## Problem
Look for the line with "Screen dimensions: 1364x768" in the entries below, then extract that line and all lines after it exactly, with pictures left out.

## Data under study
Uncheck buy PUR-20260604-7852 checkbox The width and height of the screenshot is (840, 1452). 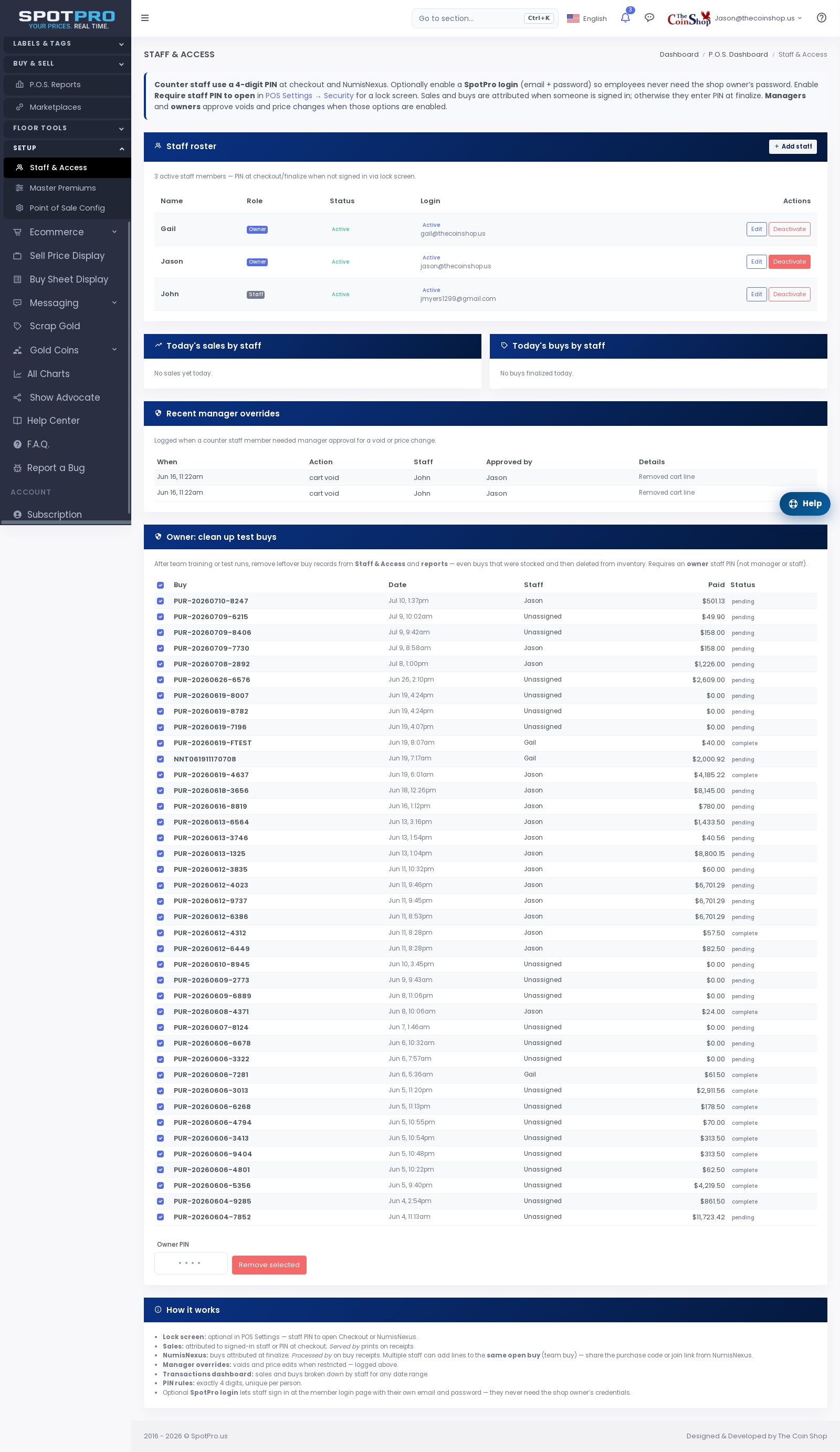point(160,1217)
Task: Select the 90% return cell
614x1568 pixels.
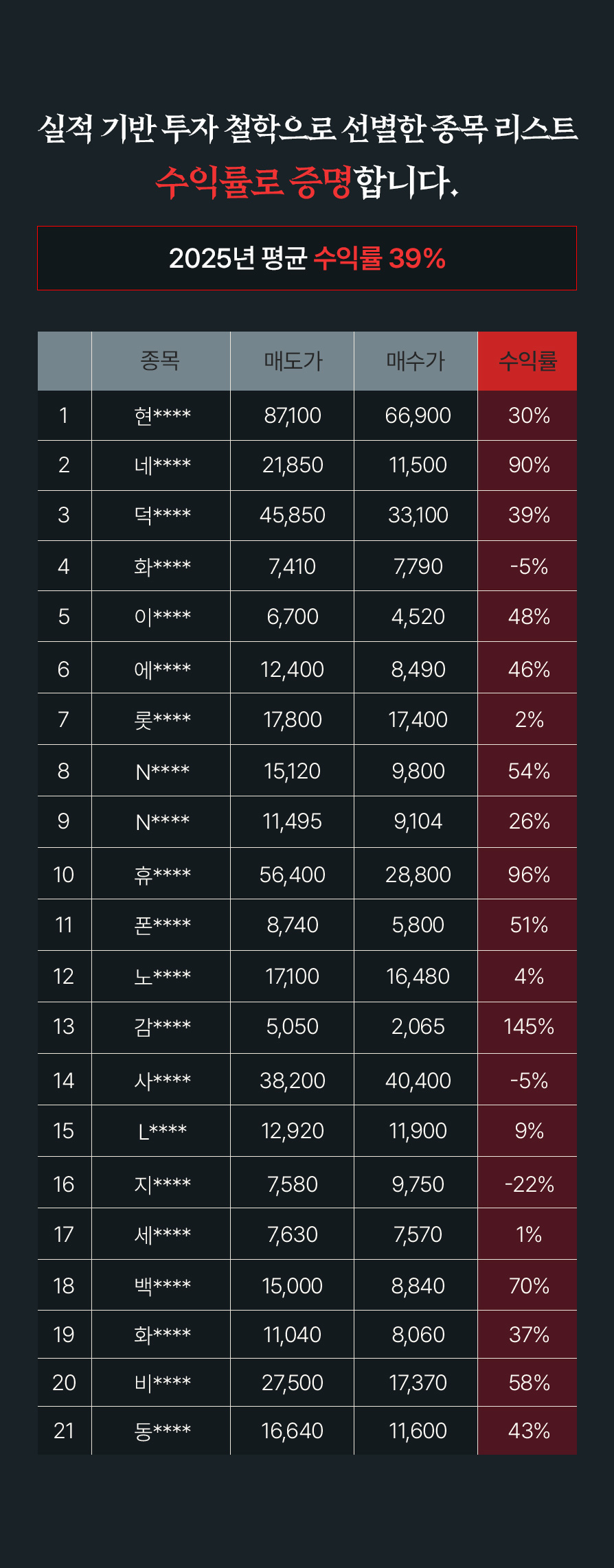Action: [x=528, y=465]
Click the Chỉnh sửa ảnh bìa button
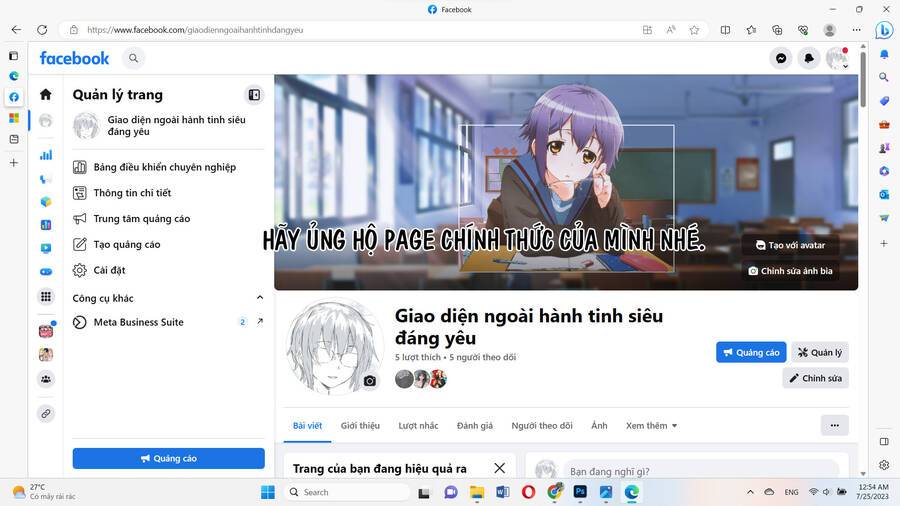The height and width of the screenshot is (506, 900). click(790, 271)
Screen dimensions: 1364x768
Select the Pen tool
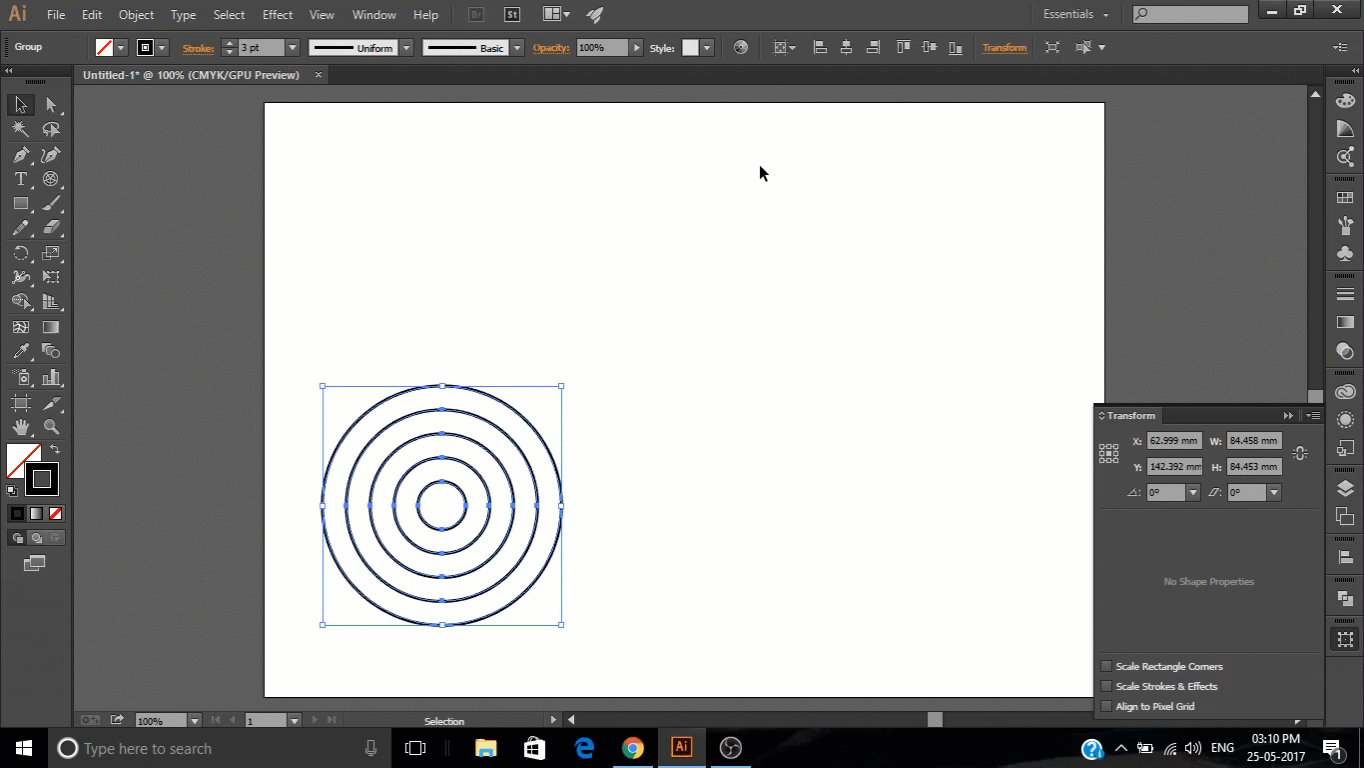21,155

## Solution to this problem
Screen dimensions: 1364x768
Select the Pen tool
21,155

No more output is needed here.